If a refund is due for past years, you must file the return within three years from its original due date to claim it. If you file past this deadline, you may forfeit the refund. Penalties for failure to file or pay are not assessed if a refund is due.
Unfiled state income taxes require separate attention from federal obligations. State tax laws and filing requirements are distinct from federal ones, and each state has its own set of penalties and interest charges for non-compliance. Many states impose failure-to-file and failure-to-pay penalties similar in structure to federal penalties, often calculated as a percentage of the unpaid tax per month.
The process for addressing unfiled state returns often mirrors the federal process. Contact the relevant state tax agency to determine requirements for obtaining past income information and necessary forms. Many states can obtain income data from federal records, simplifying the process of reconstructing your tax history. States may also have their own programs or pathways for taxpayers to become compliant, which could include penalty abatement options.

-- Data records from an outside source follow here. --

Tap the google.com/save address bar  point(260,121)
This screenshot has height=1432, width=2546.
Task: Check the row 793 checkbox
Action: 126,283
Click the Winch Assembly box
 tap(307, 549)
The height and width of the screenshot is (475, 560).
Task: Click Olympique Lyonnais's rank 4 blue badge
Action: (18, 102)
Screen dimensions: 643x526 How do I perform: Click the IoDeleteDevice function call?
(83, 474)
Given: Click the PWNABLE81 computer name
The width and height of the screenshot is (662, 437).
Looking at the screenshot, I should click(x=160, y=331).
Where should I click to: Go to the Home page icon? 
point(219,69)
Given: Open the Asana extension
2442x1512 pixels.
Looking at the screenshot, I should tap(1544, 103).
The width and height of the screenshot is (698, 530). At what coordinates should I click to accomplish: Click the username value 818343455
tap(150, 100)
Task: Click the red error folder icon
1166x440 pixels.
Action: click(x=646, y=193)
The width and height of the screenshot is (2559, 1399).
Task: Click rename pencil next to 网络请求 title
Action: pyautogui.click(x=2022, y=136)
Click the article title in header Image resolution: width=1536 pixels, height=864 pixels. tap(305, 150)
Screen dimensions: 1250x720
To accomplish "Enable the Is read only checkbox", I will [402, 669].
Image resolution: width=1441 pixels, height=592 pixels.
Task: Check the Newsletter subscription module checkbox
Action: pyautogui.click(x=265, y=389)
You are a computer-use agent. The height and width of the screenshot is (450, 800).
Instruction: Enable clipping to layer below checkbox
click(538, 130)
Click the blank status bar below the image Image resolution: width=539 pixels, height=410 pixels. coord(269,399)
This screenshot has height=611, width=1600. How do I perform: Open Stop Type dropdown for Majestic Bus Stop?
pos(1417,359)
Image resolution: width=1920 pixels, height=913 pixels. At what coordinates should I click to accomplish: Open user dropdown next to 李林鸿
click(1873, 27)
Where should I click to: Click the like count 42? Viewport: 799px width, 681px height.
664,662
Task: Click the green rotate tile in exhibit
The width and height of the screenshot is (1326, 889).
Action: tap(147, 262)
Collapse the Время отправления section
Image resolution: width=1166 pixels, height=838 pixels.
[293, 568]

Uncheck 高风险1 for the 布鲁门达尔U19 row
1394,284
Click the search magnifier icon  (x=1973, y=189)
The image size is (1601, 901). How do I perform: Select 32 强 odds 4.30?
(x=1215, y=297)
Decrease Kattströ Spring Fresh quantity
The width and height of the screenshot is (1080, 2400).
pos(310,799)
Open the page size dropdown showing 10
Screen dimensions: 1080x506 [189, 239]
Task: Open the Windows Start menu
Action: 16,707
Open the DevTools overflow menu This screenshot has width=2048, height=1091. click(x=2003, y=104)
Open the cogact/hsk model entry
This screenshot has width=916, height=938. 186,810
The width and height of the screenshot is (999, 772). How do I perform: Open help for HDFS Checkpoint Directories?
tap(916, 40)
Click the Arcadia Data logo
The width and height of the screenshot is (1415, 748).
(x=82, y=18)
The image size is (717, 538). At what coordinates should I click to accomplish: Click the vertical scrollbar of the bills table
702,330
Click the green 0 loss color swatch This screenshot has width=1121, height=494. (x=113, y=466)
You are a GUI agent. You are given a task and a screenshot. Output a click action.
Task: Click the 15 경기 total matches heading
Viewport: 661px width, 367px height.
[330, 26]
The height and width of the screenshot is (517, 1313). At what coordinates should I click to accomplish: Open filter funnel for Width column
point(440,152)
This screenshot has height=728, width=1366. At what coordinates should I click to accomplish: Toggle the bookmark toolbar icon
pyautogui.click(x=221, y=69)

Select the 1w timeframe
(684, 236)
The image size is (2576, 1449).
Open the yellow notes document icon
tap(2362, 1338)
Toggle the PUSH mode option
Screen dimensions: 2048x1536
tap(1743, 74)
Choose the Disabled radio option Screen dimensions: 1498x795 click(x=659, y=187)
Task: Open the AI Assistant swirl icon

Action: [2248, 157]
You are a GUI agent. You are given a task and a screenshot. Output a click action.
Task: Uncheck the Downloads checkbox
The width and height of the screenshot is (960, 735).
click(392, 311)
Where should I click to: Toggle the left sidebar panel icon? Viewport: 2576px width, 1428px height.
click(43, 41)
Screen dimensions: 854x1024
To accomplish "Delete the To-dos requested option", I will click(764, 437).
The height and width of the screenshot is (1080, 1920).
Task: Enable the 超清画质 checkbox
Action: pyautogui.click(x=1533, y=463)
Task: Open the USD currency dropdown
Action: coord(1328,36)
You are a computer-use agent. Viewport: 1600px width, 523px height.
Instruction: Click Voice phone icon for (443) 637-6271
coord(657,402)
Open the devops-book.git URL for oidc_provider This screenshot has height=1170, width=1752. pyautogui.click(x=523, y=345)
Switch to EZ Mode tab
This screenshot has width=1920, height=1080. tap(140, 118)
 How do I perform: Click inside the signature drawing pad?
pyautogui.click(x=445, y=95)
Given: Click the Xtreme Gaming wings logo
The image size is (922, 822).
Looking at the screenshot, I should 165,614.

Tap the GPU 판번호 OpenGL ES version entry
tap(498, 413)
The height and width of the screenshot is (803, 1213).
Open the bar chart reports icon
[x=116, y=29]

While specifics vary by state, the general approach involves preparing unfiled returns, calculating any tax due, and submitting them according to state instructions. Some states may offer amnesty programs that allow taxpayers to file past-due returns with reduced penalties for a limited period. Proactively addressing unfiled state taxes can prevent collection actions such as wage garnishments or property liens, which states can pursue for unpaid tax debts.